Table 1. Primers used in quantitative PCR analysis.
Enzyme-linked immunosorbent assay (ELISA)
As mentioned above, HSF suspension was adjusted to 1 × 106/ml, and then 0.25 ml of cell suspension along with another 3 ml of DMEM culture medium containing 10% FBS, penicillin (100 U/ml) and streptomycin (0.1 mg/ml) was added to the 3.5 cm culture dish. After 24 h, culture medium was replaced with serum-free DMEM with or without the peptide or LY2109761 and cultured for another 72 h. Afterwards, culture media were collected and subjected to Elisa analysis with the kits special for collagens I and III (Southern Biotech; Birmingham City, AL), for fibronectin (Sigma, San Francisco, CA) and for TGF-β1, (R&D, San Jose, CA). The absorbance measurement was performed at a wavelength of 450 nm using a microreader (Thermo, Waltham, MA). The assay was performed in triplicates and repeated in three cell samples.
Cell proliferation assay
Cell counting kit-8 (CCK-8 kit, Doijndo, Kumamoto, Japan) was used to evaluate cell proliferation according to instructions of the manufacturer. Cells in the logarithmic phase were prepared as single-cell suspension for inoculation onto 96-well plates. Cell density was adjusted to 2 × 104/ml, and to each well, 100 μl of the cell suspension in DMEM culture medium containing 10% FBS, penicillin (100 U/ml) and streptomycin (0.1 mg/ml) were added. Then the wells were divided into three groups, peptide-containing medium, LY2109761-containing medium, and DMEM medium only were added to the three groups upon cell adherence. Each tested sample contained six parallel wells. Cells were cultured for days 1, 2, 3, 4, and 5 before analysis. At the end of desired incubation time, 10 μl of CCK-8 solution were added to each well followed by incubation at 37 °C for 4 h. Then media were collected and subjected to absorbance measurement on a microplate reader (Molecular Devices, Sunnyvale, CA) at 450 nm wave length. The assay was performed in six parallel wells and repeated in three cell samples.
Scratch wound assay
As previously described (Liang et al., Citation2007), an in vitro scratch wound assay was used to evaluate cell migration. Briefly, cells (2 × 105/well) were grown in 6-well culture plates until confluence, then a scratch (in vitro wounding) was created on each confluent monolayer using a 200 μl pipette tip (PipetTipFinder, LLC, Knoxville, TN) perpendicular to the bottom of the dish. This generated a “wound” about 0.45–0.50 mm in width. The cultures were refreshed with new medium and were maintained under incubation. Digital photographs of each wound were taken under a microscope (Nikon, Tokyo, Japan) immediately after the scraping, 24 h and 48 h post-scraping. Wound closure (cell migration) was investigated by measuring the area between the opposite edges of the wound using the commercial software Image pro-plus version 6.0 (Media Cybernetics, Silver Spring, MD) and public domain image processing program. Data (means ± SD, n = 3) were presented as the percentage of the initial wound (distance at time zero) using the following formula: cell migration rate (%) = (Gap0h – Gap24 h)/Gap0h × 100%. In each sample, three views were randomly photographed to obtain the mean, and final mean rate plus standard deviation was derived from the means of three cell samples.

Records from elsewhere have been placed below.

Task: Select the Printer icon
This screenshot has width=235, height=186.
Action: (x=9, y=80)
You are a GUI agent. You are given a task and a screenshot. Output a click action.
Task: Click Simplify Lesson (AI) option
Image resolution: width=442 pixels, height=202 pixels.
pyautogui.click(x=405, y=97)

Fibroblast-populated collagen lattice (FPCL) contractility
FPCL contractility assay was proceeded as previously described (Bell et al., Citation1979). Briefly, collagen lattices were polymerized in 24-well tissue culture plate. To proceed, 400 μl of rat tail tendon collagen solution (2 mg/ml, Shenyou Biotechnology Co., Ltd, Zhejiang, China) were mixed with 24 μl 0.1 mol/L NaOH, and then 46 μl 10 × PBS was added into the mixture. Afterwards, 1.52 ml of cell suspension (containing 6.08 × 104 cells) were added to the collagen solution, gently mixed and added into the 24-well plate (500 μl per well). Collagen lattices were allowed to gel for 30 min under the normal temperature, followed by gentle addition of 1 ml of culture medium to each well. The cell-contained gels were cultured for 24 h, and then were detached from culture plate as the floating lattices to allow for self-contraction in the wells. Digital images of the floating lattices were captured at the time intervals of 24, 48, and 72 h. To quantify contracture, FPCL surface areas of three time points were determined using image software (Macropath 5, PRO, Guangzhou, China), and sequential area calculation was normalized to the areas measured immediately after their release.
Statistical analysis
Results are presented as mean ± standard deviation. The differences among multiple groups were analyzed using the one-way ANOVA test and statistical significance between two groups of interest was tested with a post-hoc statistical method along with ANOVA test. p < 0.05 was considered statistically significant. SPSS software (version 19.0, SPSS Inc., Chicago, IL) was applied in this statistical analysis.
Results
TGF-β peptide antagonist inhibited the gene expression of collagen I, collagen III, fibronectin, and TGF-β1
HSFs were incubated with and without the peptide and LY2109761 for 48 h, then the anti-TGF-β effect of the peptide was evaluated with qPCR to examine the gene expression of collagens I and III, fibronectin, and TGF-β1 in both control groups and the experimental group. As shown in , the gene expression levels of collagens I and III, fibronectin, and TGF-β1 were significantly downregulated with the reduction levels of 86 ± 4.8% (p < 0.05, ), 73 ± 10.7% (p < 0.05, ), 90 ± 8.9% (p < 0.05, ), and 85 ± 9.3% (p < 0.05, ), in the peptide group, when compared with the blank control group. As a positive control of anti-TGF-β effect, treatment with LY2109761 also significantly downregulated the gene expression of these molecules compared with the blank control (p < 0.05, ). ANOVA analysis showed there were significant differences in the expression levels of all molecules among three groups (p < 0.05). There were no significant differences between peptide and LY2109761 groups for collagen III (p > 0.05, ), fibronectin (p > 0.05, ), and TGF-β1 (p > 0.05, ). However, collagen I expression level was significantly lower in the peptide group than in the LY2109761 group (p < 0.05, ).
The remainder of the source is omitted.